● TASK DETAILS
Rewrite the entries below, changing every "GUI agent" to "screen assistant" and leaving everything else the same.

--- start ---

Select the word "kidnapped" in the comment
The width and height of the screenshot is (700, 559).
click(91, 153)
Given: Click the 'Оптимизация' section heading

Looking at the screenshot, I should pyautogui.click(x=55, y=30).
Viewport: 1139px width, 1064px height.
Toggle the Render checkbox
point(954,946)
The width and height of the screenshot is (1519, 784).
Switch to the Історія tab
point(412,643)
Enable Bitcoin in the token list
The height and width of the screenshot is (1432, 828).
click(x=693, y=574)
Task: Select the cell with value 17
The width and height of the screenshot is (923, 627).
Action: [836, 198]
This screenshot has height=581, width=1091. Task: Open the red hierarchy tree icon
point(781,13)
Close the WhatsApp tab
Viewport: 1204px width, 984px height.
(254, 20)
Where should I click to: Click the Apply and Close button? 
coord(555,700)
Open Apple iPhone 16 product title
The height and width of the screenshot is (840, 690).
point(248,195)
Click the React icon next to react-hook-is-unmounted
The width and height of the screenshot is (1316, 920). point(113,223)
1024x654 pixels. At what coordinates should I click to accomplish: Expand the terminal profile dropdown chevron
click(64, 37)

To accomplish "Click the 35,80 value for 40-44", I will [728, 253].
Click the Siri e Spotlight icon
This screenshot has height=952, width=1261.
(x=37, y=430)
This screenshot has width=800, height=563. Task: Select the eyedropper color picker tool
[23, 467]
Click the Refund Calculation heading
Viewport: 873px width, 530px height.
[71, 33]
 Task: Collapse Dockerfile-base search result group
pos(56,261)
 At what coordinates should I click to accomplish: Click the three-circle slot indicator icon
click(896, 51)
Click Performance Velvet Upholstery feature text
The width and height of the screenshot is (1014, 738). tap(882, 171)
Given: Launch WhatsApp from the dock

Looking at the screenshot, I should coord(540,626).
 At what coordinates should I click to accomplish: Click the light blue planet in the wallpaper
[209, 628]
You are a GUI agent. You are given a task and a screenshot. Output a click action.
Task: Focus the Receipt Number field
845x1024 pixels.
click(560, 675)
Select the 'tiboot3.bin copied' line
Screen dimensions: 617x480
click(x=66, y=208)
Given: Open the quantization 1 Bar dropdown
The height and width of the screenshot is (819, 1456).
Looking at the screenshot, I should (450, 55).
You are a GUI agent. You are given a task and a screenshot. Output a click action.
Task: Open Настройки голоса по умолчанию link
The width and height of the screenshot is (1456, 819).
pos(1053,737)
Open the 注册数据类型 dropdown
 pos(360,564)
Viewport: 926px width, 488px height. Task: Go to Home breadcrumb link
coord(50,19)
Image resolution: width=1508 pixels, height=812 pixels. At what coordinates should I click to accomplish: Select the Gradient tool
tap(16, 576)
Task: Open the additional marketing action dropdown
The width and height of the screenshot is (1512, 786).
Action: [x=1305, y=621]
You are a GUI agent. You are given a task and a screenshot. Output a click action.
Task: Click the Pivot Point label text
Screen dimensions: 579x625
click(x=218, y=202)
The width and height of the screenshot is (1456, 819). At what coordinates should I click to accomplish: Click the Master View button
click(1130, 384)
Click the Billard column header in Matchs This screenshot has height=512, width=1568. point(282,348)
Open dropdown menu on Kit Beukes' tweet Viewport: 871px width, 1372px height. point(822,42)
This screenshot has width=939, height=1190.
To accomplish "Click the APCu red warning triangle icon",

--- end ---

● FULL RESPONSE
Select the word "kidnapped" in the comment
The width and height of the screenshot is (700, 559).
click(91, 153)
Given: Click the 'Оптимизация' section heading

Looking at the screenshot, I should pyautogui.click(x=55, y=30).
Viewport: 1139px width, 1064px height.
Toggle the Render checkbox
point(954,946)
The width and height of the screenshot is (1519, 784).
Switch to the Історія tab
point(412,643)
Enable Bitcoin in the token list
The height and width of the screenshot is (1432, 828).
click(x=693, y=574)
Task: Select the cell with value 17
The width and height of the screenshot is (923, 627).
Action: [836, 198]
This screenshot has height=581, width=1091. Task: Open the red hierarchy tree icon
point(781,13)
Close the WhatsApp tab
Viewport: 1204px width, 984px height.
(254, 20)
Where should I click to: Click the Apply and Close button? 
coord(555,700)
Open Apple iPhone 16 product title
The height and width of the screenshot is (840, 690).
point(248,195)
Click the React icon next to react-hook-is-unmounted
The width and height of the screenshot is (1316, 920). point(113,223)
1024x654 pixels. At what coordinates should I click to accomplish: Expand the terminal profile dropdown chevron
click(64, 37)

To accomplish "Click the 35,80 value for 40-44", I will [728, 253].
Click the Siri e Spotlight icon
This screenshot has height=952, width=1261.
(x=37, y=430)
This screenshot has width=800, height=563. Task: Select the eyedropper color picker tool
[23, 467]
Click the Refund Calculation heading
Viewport: 873px width, 530px height.
[71, 33]
 Task: Collapse Dockerfile-base search result group
pos(56,261)
 At what coordinates should I click to accomplish: Click the three-circle slot indicator icon
click(896, 51)
Click Performance Velvet Upholstery feature text
The width and height of the screenshot is (1014, 738). tap(882, 171)
Given: Launch WhatsApp from the dock

Looking at the screenshot, I should coord(540,626).
 At what coordinates should I click to accomplish: Click the light blue planet in the wallpaper
[209, 628]
You are a screen assistant. You are given a task and a screenshot. Output a click action.
Task: Focus the Receipt Number field
845x1024 pixels.
click(560, 675)
Select the 'tiboot3.bin copied' line
Screen dimensions: 617x480
click(x=66, y=208)
Given: Open the quantization 1 Bar dropdown
The height and width of the screenshot is (819, 1456).
Looking at the screenshot, I should (450, 55).
You are a screen assistant. You are given a task and a screenshot. Output a click action.
Task: Open Настройки голоса по умолчанию link
The width and height of the screenshot is (1456, 819).
pos(1053,737)
Open the 注册数据类型 dropdown
 pos(360,564)
Viewport: 926px width, 488px height. Task: Go to Home breadcrumb link
coord(50,19)
Image resolution: width=1508 pixels, height=812 pixels. At what coordinates should I click to accomplish: Select the Gradient tool
tap(16, 576)
Task: Open the additional marketing action dropdown
The width and height of the screenshot is (1512, 786).
Action: [x=1305, y=621]
You are a screen assistant. You are given a task and a screenshot. Output a click action.
Task: Click the Pivot Point label text
Screen dimensions: 579x625
click(x=218, y=202)
The width and height of the screenshot is (1456, 819). At what coordinates should I click to accomplish: Click the Master View button
click(1130, 384)
Click the Billard column header in Matchs This screenshot has height=512, width=1568. point(282,348)
Open dropdown menu on Kit Beukes' tweet Viewport: 871px width, 1372px height. point(822,42)
This screenshot has width=939, height=1190.
To accomplish "Click the APCu red warning triangle icon",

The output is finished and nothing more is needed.